Exposition





Dessin : violences et passions du papier

Présentation de l’exposition organisée à la Gallery 604, Busan, Corée-du-Sud, en mai-juin 2018

Dessin – Dessein

Le dessin contemporain s’est progressivement affranchi de la notion de trait pour englober toute une série de pratiques dans lesquelles le crayon et la ligne peuvent parfois être absents. Ce qui définit, aujourd’hui, le dessin, dans l’esprit de beaucoup de personnes, c’est l’utilisation du papier comme support. C’est, du moins, ce que l’on pourrait retenir de la visite des allées et des cimaises des salons de dessins qui, depuis quelques années, fleurissent un peu partout. Une étude plus approfondie de la longue histoire du dessin nous amène à considérer une définition quelque peu différente, mettant en avant deux caractéristiques plus essentielles, déjà présentes dans le récit de la légende originelle de la fille du potier corinthien Butadès qui traça à la craie, sur un mur, la silhouette de son fiancé partant pour la guerre, puis remplit la forme de terre qu’elle fit cuire pour en pérenniser l’effigie. Historiquement, le dessin est intermédiaire, en ce qu’il ne constitue qu’une étape transitoire, certes décisive, dans le processus d’élaboration d’une œuvre plus noble, présentable, non sujette à l’éphémère. Il contribue à un projet. Il est projet. L’histoire ne pouvant être que triste, le jeune soldat meurt à la guerre. Le dessin devient alors mémorial, en ce que l’amoureuse éplorée n’aura plus que l’effigie en terre cuite, le produit du dessein-dessin, pour se remémorer les traits du disparu. Le dessin a donc contribué à créer ce qui subsiste, la relique, au sens étymologique de ce terme, de quelque chose qui a existé et qui n’est plus. Le dessin devient un substitut, par défaut, à ce qui n’est plus accessible. Et si le dessin venait à disparaître[1], c’est plus sa mémoire que celle de l’objet initial qui suppléerait à l’objet disparu. Quelles que soient les définitions que l’on retiendra, il n’en reste pas moins que le dessin continue à remplir, comme depuis des siècles, ces deux fonctions fondamentales qui le définissent plus et mieux que le simple recours au papier en tant que subjectile.
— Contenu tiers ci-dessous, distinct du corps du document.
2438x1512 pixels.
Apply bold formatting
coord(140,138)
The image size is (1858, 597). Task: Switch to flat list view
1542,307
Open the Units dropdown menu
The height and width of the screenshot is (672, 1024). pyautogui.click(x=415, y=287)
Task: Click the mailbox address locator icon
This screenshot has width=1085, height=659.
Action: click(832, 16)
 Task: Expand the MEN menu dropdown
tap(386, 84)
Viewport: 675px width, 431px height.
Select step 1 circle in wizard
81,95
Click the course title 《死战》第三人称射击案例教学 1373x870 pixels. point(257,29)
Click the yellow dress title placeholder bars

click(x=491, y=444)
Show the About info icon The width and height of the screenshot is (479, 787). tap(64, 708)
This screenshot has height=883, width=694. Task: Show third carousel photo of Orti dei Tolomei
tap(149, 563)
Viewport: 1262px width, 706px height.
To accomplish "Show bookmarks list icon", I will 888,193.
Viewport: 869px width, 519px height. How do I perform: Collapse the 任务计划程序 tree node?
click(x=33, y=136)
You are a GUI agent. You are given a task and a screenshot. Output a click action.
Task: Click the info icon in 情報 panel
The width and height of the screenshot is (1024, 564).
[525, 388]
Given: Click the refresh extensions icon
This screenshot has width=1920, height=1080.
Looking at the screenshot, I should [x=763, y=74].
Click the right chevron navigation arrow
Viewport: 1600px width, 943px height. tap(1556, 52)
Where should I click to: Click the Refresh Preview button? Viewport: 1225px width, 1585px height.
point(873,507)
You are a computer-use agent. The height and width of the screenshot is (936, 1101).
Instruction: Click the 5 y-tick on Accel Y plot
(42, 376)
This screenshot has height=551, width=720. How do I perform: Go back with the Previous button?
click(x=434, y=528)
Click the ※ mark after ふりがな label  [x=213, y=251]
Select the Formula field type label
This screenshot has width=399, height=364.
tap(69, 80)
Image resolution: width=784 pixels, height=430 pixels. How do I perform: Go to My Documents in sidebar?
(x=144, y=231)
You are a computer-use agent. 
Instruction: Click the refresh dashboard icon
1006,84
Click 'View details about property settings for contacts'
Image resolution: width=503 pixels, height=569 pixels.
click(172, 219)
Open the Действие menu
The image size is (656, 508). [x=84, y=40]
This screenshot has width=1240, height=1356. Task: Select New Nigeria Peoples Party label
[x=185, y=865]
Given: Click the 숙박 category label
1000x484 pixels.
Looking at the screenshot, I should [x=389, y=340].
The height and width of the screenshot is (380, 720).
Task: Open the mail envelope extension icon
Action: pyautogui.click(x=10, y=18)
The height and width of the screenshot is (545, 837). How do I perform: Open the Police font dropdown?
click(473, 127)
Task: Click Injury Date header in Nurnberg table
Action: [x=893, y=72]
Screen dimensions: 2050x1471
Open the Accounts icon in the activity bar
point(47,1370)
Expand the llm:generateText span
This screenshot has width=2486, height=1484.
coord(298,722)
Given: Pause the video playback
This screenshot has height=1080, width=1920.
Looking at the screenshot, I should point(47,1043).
Il est intermédiaire et mémorial.

    Pour les cinq artistes présentés – Dominique De Beir, Claude Cattelain, Aristide Bianchi, Frédéric Messager et Patrice Pantin –, la fonction mémoriale se concentre sur le dessin lui-même, sur la démarche de son élaboration. Elle témoigne avant tout d’un processus générateur, recourant à une violence plus ou moins extériorisée qui s’attaque au papier, le fait « souffrir ». Le dessin est, chez eux, à la fois entreprise agressive, transgressive, mise en œuvre en un véritable corps à corps avec le papier et résulte de cette action, une véritable passion au sens originel[2] premier de ce mot.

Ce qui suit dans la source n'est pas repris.